Top of RECORDS TO USE
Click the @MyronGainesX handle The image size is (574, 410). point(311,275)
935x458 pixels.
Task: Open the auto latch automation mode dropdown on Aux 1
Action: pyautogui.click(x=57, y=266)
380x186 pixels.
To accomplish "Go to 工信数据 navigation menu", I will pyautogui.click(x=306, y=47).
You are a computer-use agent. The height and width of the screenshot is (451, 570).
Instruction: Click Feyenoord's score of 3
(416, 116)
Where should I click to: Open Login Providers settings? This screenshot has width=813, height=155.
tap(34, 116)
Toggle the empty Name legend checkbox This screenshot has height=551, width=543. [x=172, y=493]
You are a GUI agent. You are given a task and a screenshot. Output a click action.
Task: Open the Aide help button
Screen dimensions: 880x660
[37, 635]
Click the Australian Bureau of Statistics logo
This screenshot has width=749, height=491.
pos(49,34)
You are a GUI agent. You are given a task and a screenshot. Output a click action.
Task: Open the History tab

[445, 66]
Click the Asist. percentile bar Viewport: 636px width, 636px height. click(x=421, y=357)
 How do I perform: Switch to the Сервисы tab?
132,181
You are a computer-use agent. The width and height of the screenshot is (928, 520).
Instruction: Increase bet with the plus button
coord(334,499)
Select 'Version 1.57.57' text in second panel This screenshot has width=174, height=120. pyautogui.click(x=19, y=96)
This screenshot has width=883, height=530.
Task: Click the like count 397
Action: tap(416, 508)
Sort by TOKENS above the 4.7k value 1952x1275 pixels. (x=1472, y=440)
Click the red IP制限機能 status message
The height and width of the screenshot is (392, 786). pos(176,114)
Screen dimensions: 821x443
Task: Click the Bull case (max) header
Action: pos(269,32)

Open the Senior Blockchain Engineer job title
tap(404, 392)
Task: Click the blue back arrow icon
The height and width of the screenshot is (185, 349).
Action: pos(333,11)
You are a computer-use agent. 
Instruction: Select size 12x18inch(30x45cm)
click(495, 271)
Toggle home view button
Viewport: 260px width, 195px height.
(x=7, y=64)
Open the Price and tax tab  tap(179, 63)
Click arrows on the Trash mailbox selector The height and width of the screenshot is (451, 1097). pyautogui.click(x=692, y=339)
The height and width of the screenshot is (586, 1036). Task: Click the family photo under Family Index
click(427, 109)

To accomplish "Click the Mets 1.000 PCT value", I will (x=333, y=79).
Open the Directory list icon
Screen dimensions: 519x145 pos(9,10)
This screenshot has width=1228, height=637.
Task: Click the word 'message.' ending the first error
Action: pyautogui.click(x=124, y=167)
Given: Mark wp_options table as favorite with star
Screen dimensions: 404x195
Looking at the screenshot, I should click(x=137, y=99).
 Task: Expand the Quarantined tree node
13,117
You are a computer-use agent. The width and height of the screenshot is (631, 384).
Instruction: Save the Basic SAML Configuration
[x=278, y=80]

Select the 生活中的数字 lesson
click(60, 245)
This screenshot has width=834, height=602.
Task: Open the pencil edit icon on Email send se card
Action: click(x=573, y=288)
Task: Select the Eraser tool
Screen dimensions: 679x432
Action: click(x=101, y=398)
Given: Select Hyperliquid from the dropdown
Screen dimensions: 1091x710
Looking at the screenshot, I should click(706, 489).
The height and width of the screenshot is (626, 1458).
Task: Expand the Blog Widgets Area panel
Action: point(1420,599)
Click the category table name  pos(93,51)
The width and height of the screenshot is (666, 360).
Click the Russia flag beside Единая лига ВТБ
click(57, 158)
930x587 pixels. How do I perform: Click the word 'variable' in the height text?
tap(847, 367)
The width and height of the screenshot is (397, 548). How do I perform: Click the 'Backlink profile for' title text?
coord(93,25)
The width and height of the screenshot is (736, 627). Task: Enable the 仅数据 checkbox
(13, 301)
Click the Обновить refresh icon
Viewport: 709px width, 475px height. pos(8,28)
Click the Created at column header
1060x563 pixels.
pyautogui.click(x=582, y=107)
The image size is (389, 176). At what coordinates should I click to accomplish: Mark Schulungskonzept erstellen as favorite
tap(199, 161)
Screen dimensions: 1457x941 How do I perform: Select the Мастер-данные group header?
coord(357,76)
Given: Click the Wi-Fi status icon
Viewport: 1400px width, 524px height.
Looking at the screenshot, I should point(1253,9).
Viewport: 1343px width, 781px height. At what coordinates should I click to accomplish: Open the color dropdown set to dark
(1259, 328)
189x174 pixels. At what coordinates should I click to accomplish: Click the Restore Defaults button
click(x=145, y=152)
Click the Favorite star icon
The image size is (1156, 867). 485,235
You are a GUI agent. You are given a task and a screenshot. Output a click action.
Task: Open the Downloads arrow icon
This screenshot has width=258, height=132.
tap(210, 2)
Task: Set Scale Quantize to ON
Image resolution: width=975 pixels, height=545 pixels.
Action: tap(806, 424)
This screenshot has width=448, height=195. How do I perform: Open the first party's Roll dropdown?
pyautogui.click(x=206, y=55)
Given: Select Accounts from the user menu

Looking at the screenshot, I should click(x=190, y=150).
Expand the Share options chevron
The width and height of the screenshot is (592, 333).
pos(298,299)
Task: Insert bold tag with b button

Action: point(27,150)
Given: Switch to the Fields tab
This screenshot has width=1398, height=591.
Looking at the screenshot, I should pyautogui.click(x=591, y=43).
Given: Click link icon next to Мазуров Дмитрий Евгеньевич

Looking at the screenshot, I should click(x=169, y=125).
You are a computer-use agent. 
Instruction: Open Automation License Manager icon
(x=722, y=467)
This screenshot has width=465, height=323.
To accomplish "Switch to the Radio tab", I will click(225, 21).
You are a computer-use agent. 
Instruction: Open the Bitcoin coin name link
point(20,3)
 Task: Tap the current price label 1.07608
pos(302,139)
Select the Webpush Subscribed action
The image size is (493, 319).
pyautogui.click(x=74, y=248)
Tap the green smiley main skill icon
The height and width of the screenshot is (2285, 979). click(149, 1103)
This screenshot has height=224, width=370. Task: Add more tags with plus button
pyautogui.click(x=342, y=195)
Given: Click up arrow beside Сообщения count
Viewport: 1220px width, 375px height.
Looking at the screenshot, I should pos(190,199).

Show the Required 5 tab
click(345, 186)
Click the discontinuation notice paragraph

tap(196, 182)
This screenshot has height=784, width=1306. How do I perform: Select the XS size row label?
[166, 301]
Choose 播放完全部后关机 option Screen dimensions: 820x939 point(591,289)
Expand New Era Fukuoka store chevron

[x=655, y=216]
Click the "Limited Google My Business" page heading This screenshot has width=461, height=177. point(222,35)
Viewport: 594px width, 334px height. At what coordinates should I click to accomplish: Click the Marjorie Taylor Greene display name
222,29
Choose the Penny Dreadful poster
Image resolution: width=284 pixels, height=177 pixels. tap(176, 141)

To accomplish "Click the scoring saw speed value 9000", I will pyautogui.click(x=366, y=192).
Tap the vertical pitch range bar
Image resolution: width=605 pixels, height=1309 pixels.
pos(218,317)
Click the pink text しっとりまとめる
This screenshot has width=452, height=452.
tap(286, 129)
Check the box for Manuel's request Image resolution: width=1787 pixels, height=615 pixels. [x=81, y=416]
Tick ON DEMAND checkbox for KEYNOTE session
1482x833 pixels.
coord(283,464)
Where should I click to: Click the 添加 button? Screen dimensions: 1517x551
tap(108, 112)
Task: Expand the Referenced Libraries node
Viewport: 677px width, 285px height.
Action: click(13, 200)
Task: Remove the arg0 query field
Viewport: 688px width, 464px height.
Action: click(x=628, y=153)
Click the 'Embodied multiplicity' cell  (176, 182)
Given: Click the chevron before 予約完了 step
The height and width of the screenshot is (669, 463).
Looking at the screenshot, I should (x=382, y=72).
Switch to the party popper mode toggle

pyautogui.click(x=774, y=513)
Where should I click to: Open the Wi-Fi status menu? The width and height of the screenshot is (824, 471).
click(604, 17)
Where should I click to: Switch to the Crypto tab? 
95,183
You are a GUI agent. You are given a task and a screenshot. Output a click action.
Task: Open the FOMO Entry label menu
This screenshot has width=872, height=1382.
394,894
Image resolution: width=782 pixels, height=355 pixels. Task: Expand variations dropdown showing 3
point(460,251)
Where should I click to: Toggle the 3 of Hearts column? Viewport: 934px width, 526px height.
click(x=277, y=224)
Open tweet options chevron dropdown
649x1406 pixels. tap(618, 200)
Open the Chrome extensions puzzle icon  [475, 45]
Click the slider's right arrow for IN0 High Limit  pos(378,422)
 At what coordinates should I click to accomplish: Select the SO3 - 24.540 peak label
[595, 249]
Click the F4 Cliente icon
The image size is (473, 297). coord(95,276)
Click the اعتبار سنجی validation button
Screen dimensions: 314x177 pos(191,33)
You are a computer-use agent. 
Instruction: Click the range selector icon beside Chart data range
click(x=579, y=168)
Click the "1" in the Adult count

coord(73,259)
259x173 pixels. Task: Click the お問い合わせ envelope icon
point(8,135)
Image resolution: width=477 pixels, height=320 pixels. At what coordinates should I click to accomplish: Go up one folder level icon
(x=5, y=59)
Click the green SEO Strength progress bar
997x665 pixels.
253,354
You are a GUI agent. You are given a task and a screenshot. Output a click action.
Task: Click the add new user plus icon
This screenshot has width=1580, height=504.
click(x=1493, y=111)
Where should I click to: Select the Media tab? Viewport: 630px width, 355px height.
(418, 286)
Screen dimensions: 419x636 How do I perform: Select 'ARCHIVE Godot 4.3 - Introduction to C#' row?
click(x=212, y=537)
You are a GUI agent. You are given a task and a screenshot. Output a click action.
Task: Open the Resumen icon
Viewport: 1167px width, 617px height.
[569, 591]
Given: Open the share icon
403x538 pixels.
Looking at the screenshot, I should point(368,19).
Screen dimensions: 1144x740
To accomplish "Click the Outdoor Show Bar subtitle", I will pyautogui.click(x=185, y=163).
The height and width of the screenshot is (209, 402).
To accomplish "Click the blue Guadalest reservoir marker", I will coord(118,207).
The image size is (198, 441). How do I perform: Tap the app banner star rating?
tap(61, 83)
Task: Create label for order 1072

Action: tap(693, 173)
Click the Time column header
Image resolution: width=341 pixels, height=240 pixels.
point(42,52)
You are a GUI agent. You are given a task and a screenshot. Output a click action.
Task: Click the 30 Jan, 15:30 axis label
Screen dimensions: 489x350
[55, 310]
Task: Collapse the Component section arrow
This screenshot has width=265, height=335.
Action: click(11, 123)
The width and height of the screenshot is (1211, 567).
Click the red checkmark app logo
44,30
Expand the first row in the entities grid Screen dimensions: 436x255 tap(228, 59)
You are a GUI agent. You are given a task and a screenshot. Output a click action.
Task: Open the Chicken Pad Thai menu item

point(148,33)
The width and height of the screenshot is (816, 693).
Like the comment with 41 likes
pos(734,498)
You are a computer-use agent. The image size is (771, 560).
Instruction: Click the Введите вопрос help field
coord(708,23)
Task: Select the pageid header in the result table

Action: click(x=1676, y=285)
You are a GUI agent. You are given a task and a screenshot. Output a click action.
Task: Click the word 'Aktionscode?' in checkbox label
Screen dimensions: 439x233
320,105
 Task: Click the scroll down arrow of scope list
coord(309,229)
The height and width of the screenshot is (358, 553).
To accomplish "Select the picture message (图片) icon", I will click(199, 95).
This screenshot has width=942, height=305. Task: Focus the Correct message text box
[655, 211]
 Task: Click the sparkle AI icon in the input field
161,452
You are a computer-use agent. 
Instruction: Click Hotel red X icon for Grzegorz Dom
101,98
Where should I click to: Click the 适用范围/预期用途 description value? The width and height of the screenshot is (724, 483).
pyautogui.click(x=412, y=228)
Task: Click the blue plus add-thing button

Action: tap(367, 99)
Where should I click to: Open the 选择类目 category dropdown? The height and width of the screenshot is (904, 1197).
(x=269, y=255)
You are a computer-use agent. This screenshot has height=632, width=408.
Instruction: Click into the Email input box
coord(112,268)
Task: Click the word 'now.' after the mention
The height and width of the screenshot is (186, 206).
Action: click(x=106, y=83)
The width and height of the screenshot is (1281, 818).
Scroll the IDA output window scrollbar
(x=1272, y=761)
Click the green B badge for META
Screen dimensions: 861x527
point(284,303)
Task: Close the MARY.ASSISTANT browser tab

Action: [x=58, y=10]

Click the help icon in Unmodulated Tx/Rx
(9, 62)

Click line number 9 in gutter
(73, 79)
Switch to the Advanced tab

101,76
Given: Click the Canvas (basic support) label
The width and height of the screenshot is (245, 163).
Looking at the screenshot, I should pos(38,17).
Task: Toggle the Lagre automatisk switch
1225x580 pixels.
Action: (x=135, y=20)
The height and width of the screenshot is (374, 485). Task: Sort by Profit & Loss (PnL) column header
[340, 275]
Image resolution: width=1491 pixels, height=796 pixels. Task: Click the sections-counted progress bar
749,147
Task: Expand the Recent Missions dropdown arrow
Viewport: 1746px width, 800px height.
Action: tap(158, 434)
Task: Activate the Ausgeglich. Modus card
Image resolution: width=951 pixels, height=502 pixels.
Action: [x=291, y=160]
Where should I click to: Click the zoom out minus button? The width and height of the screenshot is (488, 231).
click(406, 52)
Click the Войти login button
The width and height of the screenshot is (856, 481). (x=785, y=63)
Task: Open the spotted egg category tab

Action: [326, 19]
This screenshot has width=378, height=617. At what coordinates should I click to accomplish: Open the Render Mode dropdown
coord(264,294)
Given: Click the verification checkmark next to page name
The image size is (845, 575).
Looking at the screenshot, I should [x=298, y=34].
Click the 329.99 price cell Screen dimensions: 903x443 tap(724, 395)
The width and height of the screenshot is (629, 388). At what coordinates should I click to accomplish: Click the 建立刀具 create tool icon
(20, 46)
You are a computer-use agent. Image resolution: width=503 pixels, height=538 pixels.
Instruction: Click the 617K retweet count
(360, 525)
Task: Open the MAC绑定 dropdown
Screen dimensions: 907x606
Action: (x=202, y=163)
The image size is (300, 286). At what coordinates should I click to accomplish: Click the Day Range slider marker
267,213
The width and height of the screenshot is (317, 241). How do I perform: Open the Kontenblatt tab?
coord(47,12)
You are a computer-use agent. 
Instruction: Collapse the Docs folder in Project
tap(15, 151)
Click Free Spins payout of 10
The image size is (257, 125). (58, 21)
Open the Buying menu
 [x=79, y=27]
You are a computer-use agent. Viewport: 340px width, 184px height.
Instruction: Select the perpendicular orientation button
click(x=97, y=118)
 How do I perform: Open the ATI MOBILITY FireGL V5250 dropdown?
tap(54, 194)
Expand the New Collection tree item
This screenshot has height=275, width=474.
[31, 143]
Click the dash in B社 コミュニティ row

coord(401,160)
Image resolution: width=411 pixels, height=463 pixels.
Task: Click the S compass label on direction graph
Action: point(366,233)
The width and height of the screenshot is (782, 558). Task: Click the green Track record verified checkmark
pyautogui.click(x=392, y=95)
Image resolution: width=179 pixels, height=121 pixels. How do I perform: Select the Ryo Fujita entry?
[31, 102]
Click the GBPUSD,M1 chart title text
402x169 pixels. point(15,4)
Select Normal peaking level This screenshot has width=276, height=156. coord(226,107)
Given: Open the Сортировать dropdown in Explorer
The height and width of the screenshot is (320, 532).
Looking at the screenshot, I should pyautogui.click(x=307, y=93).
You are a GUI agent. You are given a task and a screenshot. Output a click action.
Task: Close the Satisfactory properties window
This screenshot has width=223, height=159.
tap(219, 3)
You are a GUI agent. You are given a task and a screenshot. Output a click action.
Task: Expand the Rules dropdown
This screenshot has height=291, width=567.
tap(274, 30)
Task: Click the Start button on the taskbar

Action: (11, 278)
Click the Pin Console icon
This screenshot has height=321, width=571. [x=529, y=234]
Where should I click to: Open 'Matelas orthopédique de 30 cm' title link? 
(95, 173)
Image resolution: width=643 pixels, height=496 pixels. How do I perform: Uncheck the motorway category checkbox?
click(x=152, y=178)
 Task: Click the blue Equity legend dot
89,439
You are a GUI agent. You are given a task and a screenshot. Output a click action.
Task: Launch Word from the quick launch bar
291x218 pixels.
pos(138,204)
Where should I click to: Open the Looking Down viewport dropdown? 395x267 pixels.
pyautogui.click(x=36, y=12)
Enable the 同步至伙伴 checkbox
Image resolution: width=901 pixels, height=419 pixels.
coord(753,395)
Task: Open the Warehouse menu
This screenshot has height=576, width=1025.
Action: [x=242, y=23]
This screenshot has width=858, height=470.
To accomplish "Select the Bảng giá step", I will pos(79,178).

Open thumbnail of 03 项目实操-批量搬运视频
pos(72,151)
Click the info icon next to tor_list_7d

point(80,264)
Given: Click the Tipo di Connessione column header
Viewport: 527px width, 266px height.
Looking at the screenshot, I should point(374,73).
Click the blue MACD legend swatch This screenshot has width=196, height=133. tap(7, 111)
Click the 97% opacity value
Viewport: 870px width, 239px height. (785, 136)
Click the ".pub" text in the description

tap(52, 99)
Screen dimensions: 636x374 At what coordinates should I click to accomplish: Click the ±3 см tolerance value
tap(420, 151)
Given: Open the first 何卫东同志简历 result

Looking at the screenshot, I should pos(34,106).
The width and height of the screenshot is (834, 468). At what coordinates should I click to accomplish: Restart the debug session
Bottom of RECORDS TO USE
> _TASK PROMPT_
Taking the entries above, write out exactly each line from the one holding "Screen dimensions: 907x606" to the one holding "Given: Open the Сортировать", both included, and stop there.

> _EXPECTED ANSWER_
Screen dimensions: 907x606
Action: (x=202, y=163)
The image size is (300, 286). At what coordinates should I click to accomplish: Click the Day Range slider marker
267,213
The width and height of the screenshot is (317, 241). How do I perform: Open the Kontenblatt tab?
coord(47,12)
You are a computer-use agent. 
Instruction: Collapse the Docs folder in Project
tap(15, 151)
Click Free Spins payout of 10
The image size is (257, 125). (58, 21)
Open the Buying menu
 [x=79, y=27]
You are a computer-use agent. Viewport: 340px width, 184px height.
Instruction: Select the perpendicular orientation button
click(x=97, y=118)
 How do I perform: Open the ATI MOBILITY FireGL V5250 dropdown?
tap(54, 194)
Expand the New Collection tree item
This screenshot has height=275, width=474.
[31, 143]
Click the dash in B社 コミュニティ row

coord(401,160)
Image resolution: width=411 pixels, height=463 pixels.
Task: Click the S compass label on direction graph
Action: point(366,233)
The width and height of the screenshot is (782, 558). Task: Click the green Track record verified checkmark
pyautogui.click(x=392, y=95)
Image resolution: width=179 pixels, height=121 pixels. How do I perform: Select the Ryo Fujita entry?
[31, 102]
Click the GBPUSD,M1 chart title text
402x169 pixels. point(15,4)
Select Normal peaking level This screenshot has width=276, height=156. coord(226,107)
Given: Open the Сортировать dropdown in Explorer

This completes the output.